**TASK OBJECTIVE**
Pull every line containing "computer" from the listing below.

Start of Block

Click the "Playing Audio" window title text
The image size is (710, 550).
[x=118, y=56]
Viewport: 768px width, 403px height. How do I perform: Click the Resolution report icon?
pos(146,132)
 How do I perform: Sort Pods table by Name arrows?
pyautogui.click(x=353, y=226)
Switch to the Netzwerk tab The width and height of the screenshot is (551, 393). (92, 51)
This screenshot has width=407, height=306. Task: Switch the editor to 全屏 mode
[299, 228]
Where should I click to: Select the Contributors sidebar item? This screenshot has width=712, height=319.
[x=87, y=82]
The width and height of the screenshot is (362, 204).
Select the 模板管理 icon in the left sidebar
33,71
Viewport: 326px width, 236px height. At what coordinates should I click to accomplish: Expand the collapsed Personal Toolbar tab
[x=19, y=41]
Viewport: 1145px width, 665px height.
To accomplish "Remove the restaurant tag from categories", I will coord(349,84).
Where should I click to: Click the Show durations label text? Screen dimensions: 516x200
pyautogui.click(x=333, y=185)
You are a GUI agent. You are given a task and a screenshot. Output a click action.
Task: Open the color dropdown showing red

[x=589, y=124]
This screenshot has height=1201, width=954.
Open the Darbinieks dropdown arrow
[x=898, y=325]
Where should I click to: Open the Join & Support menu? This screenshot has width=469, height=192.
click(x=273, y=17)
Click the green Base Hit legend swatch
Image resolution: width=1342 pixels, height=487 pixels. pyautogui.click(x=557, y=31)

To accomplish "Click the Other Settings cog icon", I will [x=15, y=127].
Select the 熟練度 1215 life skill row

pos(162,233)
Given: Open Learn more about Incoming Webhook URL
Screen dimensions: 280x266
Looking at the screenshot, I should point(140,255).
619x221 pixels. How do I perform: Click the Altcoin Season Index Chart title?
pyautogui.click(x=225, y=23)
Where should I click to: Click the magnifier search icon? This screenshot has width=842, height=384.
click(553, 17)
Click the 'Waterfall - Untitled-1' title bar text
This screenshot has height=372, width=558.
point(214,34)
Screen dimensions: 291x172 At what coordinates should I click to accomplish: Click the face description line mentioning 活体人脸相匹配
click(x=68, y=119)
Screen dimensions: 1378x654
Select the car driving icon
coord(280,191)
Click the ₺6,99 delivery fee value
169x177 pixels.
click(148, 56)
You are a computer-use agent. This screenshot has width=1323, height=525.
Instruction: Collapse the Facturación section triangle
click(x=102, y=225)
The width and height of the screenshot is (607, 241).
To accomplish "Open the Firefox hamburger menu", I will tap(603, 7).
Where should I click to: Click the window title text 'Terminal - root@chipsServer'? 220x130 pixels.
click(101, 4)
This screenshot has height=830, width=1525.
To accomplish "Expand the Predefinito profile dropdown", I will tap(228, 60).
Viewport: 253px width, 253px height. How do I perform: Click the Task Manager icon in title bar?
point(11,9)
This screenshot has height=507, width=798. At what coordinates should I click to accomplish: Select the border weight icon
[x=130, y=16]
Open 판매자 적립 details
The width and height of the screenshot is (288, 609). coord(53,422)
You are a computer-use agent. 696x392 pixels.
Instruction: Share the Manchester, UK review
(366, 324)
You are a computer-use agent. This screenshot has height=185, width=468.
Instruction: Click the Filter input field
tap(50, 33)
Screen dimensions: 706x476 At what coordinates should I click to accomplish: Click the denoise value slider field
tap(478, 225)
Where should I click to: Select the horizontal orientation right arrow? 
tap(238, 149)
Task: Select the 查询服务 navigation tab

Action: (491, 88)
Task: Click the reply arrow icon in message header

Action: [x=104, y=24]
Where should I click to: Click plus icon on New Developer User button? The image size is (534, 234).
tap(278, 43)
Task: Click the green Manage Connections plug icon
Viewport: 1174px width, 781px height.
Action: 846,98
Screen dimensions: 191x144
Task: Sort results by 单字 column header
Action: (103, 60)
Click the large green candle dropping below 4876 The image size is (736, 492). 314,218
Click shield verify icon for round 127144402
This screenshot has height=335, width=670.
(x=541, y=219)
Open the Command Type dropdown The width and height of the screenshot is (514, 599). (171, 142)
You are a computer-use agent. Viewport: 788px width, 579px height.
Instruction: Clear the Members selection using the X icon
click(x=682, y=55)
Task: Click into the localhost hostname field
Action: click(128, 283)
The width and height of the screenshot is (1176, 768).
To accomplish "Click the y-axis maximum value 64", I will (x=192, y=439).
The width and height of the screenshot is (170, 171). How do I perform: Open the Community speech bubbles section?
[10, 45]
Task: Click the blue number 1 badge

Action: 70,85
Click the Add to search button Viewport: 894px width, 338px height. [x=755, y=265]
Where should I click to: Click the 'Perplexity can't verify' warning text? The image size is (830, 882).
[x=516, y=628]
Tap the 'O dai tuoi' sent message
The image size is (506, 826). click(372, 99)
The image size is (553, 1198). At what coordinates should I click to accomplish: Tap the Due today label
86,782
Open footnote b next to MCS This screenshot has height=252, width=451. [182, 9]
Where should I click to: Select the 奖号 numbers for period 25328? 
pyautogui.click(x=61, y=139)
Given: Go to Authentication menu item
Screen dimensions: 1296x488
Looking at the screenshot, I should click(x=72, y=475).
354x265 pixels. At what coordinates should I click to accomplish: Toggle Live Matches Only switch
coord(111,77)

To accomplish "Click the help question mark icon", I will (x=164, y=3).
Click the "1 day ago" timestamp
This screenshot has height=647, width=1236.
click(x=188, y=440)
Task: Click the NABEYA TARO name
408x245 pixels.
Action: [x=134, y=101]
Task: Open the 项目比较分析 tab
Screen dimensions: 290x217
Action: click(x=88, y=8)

End of Block

**RESPONSE BELOW**
You are a computer-use agent. This screenshot has width=1323, height=525.
You are a computer-use agent. 696x392 pixels.
You are a computer-use agent. This screenshot has height=185, width=468.
You are a computer-use agent. Viewport: 788px width, 579px height.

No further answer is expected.